From a thereoretical point of view consensus might
be only partial and related to a particular
context, in practice consensus exsists. We need it
to take democratic operational decisions that may
have long lasting effects. Our experience with
workshops as a part of the local and regional
planning process, shows that it usually is more
easy to approach consensus if the actors
participating in these workshops focus on long term
issues. Steps towards 'shared understanding' also
will be more likely if the workshop participants
start with carrying conditions like water and
traffic infrastructure Clearly the struggle for
power is more evident in short term issues about
the performance of direct land-use functions like
housing, commercial development, agriculture or
'nature'.
2.
The strategy of the two networks(S2N), as a
planning tool, starts with a selection of actors
that are stakeholders in structure planning,
including public and private actors, NGOs and
politicians. S2N frames the discussion and frames
the selection of actors. One of the
responsibilities of the politicians, at this stage,
is to create space for residents and businesses to
have something to choose at a later stage.
3.
There is some confusion about the term strategy.

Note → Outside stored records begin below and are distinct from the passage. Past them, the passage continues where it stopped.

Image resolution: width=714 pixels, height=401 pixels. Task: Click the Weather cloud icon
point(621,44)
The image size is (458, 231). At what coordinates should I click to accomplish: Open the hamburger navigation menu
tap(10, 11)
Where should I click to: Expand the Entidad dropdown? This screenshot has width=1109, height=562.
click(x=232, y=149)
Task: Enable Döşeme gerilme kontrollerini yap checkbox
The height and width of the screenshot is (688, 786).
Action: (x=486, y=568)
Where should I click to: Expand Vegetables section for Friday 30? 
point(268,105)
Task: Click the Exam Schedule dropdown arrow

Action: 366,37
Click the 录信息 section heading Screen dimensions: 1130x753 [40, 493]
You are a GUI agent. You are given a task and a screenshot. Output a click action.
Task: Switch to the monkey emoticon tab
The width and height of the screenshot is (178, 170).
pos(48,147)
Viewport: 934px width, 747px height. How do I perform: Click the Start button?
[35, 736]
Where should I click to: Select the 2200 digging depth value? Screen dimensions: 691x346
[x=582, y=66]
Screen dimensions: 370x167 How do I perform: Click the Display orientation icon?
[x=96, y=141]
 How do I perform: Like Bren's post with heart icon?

Habermas himself may have contributed to this
confusion (if I understand it correctly) by placing
strategic and communicative rationality in opposite
positions. Yet we need strategies to make
procedures more democratic, to make dialogues more
Habermasian and to make an understanding of common
basic conditions shared by more. In Kimmos paper on
rationality and in the view of many planning
theorists, 'strategy' is linked to the linear
relationship between cause and effect and, hence,
between goal and means. However, there seems to be
no need to be reluctant to acknowledge the role of
strategies for interactive communication leading to
robust, 'no regret', decisions on creating
conditions in a situation of
uncertainty.
Sybrant
28
Feb - Message from Kimmo
Lapintie
I am very grateful for Anne for making it possible
to continue our discussion through the internet. I
am using the opportunity right away to comment on
an issue that we have earlier discussed in private
with Sybrand, but which is also addressed in
Sybrand´s, Paul´s and Marleen´s
paper (and my own paper as well) in Gothenburg. My
interest is related to the contribution of planning
theory to the practical issues of planning and
urban governance. I am well aware that many
practitioners are uneasy about "grand theories"
(Excuse me for adopting your term, Bjorn) like
those of Habermas and Foucault in connection with
practical tools, like the workshops described by
Sybrand et. al.
However,
I feel that there are some issues in recent
planning theory literature that we have to address
before engaging ourselves fully in the development
of planning tools. We have to decide, for instance,
whether we still consider the original Habermasian
conception of communicative action as valid, or
whether we have to move beyond it. This is related
to the concept of "shared understanding" that is
essential in the "strategy of the two networks"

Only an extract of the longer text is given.